● Tasks to perform:
1 - Answer these from the set theory excerpt:
(a) Into how many parts does the subject of Mathematical Logic split?
(b) Which part is called the heart of the subject?
(c) In what year was the cited Bull. Amer. Math. Soc. article published?
2 - Echo the set theory excerpt word for word from "Set Theory is" up to and including "5 (1972), 629-634.".

● Text excerpt:
Set Theory is Romantic Nonsense
``Good afternoon, Ladies and Gentlemen. The subject of Mathematical Logic splits fourfold into: recursive functions, the heart of the subject; proof theory, which includes the best theorem in the subject; sets and classes, whose romantic appeal far outweigh their mathematical substance; and model theory, whose value is its applicability to, and roots in, algebra.''

Gerald Sacks, The differential closure of a differential field; Bull. Amer. Math. Soc. Volume 78, Number 5 (1972), 629-634.

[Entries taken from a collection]
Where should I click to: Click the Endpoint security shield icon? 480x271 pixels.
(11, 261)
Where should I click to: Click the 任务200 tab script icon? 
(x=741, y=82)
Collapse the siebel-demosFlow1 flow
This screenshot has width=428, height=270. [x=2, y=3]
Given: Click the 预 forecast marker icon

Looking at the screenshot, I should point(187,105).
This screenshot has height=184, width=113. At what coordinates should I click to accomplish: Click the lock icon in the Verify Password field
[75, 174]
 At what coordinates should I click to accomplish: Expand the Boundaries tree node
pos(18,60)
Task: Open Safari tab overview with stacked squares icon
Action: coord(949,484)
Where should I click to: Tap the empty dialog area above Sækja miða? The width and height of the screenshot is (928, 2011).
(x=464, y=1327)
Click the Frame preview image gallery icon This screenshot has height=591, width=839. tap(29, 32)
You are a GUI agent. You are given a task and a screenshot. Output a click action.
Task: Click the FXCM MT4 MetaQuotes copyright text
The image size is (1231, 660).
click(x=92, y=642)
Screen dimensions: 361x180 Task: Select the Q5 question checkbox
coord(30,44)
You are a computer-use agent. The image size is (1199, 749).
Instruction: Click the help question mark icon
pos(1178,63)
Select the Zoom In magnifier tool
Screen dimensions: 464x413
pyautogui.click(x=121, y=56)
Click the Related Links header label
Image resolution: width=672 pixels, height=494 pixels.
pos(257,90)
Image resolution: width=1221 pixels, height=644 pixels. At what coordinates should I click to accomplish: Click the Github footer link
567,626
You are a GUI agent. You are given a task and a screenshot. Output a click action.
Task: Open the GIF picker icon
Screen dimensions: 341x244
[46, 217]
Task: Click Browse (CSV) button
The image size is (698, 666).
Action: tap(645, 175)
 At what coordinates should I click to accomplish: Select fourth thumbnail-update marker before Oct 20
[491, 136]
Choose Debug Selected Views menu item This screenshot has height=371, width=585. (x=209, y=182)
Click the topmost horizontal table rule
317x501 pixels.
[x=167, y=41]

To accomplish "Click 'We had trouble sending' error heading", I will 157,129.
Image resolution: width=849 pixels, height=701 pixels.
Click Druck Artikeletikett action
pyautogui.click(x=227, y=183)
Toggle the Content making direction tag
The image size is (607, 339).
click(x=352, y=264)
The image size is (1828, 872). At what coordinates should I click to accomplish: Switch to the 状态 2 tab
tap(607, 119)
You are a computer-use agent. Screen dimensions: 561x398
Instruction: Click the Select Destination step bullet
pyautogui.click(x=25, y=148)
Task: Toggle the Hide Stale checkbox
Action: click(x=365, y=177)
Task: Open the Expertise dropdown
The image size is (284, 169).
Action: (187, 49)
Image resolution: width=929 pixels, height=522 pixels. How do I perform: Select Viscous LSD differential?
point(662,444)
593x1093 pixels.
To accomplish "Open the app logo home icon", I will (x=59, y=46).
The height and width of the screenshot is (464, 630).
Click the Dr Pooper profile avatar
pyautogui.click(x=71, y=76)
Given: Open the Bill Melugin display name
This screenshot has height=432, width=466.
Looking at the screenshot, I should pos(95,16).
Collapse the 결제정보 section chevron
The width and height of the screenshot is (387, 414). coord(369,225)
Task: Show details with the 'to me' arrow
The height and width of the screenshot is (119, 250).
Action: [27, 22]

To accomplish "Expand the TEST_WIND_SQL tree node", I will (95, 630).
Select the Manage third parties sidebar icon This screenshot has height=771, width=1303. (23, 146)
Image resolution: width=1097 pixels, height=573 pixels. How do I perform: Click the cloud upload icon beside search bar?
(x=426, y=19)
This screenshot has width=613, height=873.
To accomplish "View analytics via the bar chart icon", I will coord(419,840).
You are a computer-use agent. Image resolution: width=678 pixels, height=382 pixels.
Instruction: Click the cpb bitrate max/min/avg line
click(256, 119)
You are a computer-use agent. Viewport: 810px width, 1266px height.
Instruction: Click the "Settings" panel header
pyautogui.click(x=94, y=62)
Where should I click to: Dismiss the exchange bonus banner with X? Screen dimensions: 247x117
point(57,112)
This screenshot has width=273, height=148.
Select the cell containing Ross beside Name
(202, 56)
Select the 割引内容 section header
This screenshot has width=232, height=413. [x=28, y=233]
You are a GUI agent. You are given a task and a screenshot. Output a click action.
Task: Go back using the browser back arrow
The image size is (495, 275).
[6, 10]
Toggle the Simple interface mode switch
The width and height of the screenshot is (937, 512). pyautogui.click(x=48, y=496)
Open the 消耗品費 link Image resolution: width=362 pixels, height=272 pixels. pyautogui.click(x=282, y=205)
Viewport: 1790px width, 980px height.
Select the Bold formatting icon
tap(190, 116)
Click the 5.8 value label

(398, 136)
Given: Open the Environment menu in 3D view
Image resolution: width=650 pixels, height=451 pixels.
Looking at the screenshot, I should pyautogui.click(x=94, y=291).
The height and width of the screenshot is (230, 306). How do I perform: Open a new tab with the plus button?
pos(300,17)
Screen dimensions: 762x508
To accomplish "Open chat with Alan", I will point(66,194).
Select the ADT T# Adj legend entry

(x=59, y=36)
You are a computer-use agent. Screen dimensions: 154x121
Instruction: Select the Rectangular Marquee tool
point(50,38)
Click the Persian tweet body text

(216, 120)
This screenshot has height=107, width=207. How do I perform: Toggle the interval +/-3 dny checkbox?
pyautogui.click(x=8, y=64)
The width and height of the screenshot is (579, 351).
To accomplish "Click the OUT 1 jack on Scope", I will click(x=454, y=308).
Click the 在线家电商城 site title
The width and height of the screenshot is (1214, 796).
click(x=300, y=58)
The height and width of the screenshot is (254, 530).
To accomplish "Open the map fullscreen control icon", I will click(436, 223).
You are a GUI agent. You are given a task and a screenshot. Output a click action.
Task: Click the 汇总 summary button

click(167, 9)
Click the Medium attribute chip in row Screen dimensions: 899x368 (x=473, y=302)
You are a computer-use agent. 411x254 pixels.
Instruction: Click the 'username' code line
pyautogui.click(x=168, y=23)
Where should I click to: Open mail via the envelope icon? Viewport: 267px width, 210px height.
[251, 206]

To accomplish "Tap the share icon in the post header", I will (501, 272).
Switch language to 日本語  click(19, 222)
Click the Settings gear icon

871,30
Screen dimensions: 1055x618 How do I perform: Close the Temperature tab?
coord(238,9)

● Task responses:
1 -
(a) Four
(b) Recursive functions
(c) 1972

2 -
Set Theory is Romantic Nonsense
``Good afternoon, Ladies and Gentlemen. The subject of Mathematical Logic splits fourfold into: recursive functions, the heart of the subject; proof theory, which includes the best theorem in the subject; sets and classes, whose romantic appeal far outweigh their mathematical substance; and model theory, whose value is its applicability to, and roots in, algebra.''

Gerald Sacks, The differential closure of a differential field; Bull. Amer. Math. Soc. Volume 78, Number 5 (1972), 629-634.